*Supplied material*:
(begin)
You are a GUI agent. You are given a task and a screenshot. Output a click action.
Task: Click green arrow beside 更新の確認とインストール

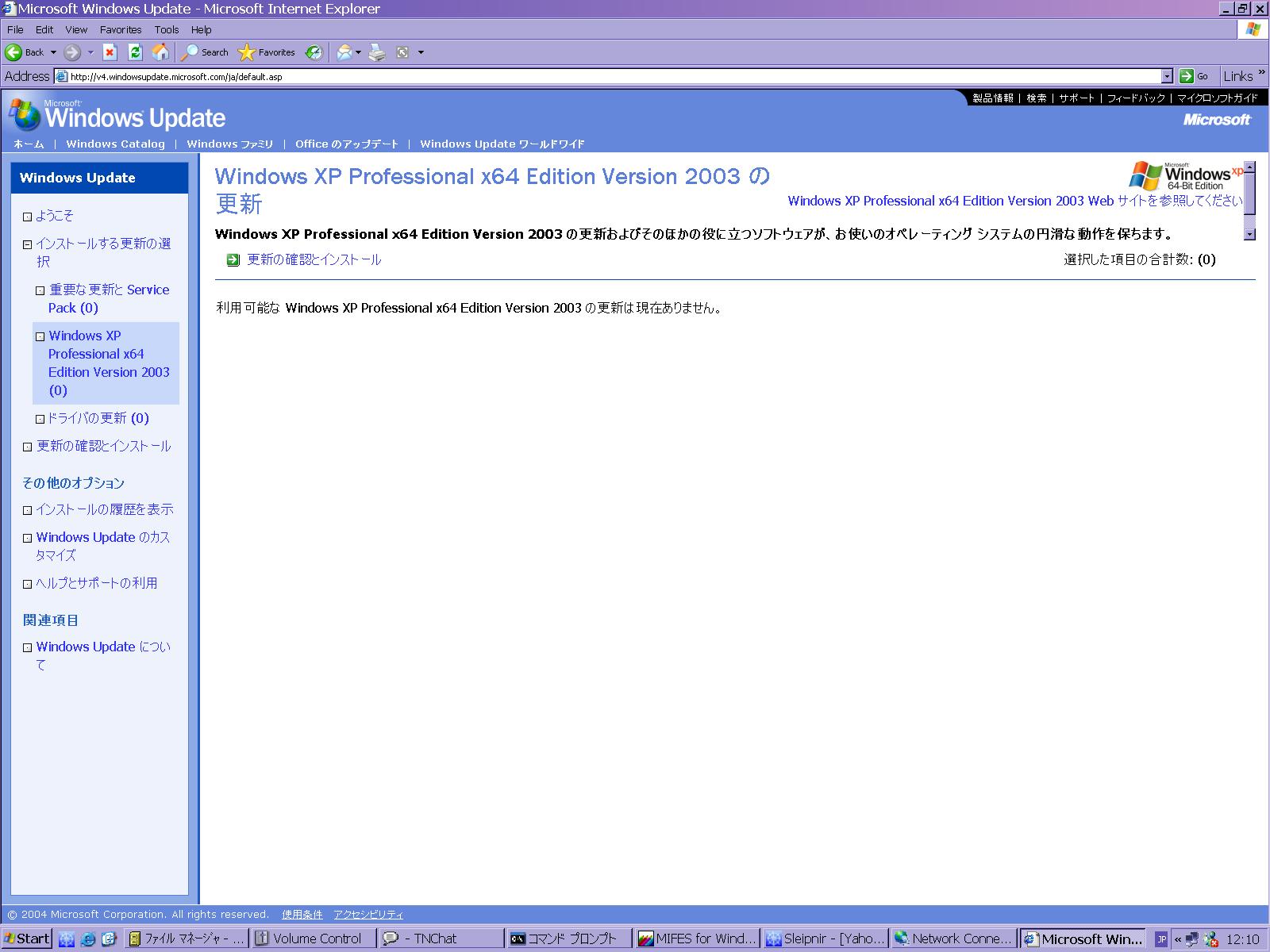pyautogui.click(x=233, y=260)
(end)
(begin)
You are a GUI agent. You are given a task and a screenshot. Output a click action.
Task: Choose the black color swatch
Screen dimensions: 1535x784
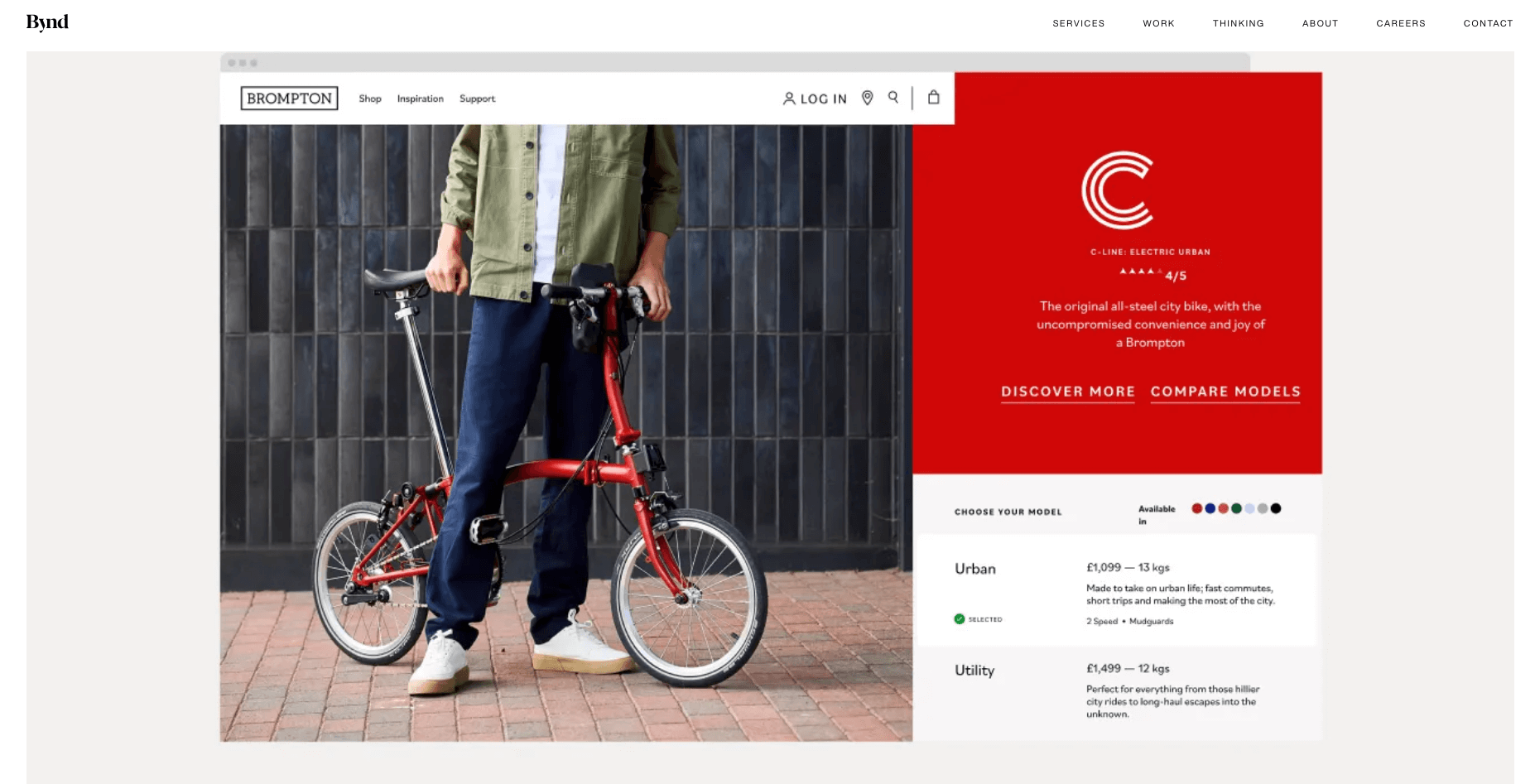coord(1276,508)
(end)
(begin)
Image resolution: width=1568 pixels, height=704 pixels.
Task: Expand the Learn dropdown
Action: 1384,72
(end)
*Problem statement*: Copy out the records word for word, everything from the line containing "Image resolution: width=1568" down to the line containing "Action: 1384,72", both of those lines included.

*Correct response*:
Image resolution: width=1568 pixels, height=704 pixels.
Task: Expand the Learn dropdown
Action: 1384,72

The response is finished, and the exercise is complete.